Before you broach the topic with your friends, take some time to think about your own beliefs about money and whether they could impact the conversation, Wessling suggests. For example, do you believe that talking about money only leads to arguments?
Also, consider the role you play in your overspending. For example, is spending how you show someone you care? If you aren’t clear about your own money beliefs, you may not truly be open to what your friend has to say.
Breaking the cycle of overspending starts by breaking the ice with your friend. Let them know you treasure the relationship and the time you spend together.
Dorman recommends starting with, “I’ve been thinking a lot lately about my finances, and I’ve been feeling stressed that I don’t earn as much as you. I really value your friendship, and I’d appreciate it if we could spend some time together without spending money. That would really help alleviate some of my stress and allow me to enjoy spending money together when we do decide to do that.”
Wessling suggests openly acknowledging that the discussion might not be easy. “You can say, ‘I know this is awkward, but I've been struggling a bit lately with my spending. I wanted to talk to
you about that and how it’s affecting our friendship. Are you open to having a conversation?’”
Don’t feel like you must settle everything in one sitting. If a topic you weren’t expecting comes up, or either of you start to feel uncomfortable, you can always take a break and resume the conversation later.
Instead of commenting on your friend’s behavior, let them know how you’ve been feeling. For example, Wessling suggests saying, “I’ve noticed I'm not sticking to my financial goals lately. I want to reduce the amount I'm spending on going out.” Avoid saying, “You always want to do high-cost activities, and you don’t seem to care how that affects me.”
Dorman has another caution: Don’t make assumptions about your friend’s financial situation, blame your friend for making more than you do or criticize them for how they spend their money.
Be willing to listen to the other person’s perspective and present a solution if you feel comfortable doing so, Dorman advises. However, don’t give up on your own boundaries if your friend doesn’t listen or understand. For example, if your friend continues to ask you to do high-cost activities after the conversation, Wessling suggests a simple response like “That sounds like a lot of fun, but it’s not in my financial plan. Would you like to meet up for a coffee?”

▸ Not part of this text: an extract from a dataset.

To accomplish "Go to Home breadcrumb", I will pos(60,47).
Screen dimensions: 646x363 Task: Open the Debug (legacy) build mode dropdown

Be open to all the ways the conversation could turn out. For example, your higher-income friend might offer to pay for meals, activities, or travel for you. Would you be comfortable with that? Or your friend might be stressed about their own spending. How will you respond?
Even though you may feel apprehensive about having a conversation like this, there’s no reason to expect the worst, says Wessling. “You will probably be surprised to find out just how much other people are feeling the same way as you,” she says. “A lot of people have a lot of anxiety about money and feel this same pressure to spend and keep up with others. You could very easily find that people are relieved to hear you put it out into the open, and you could actually end up supporting each other to reduce your spending and be more mindful.”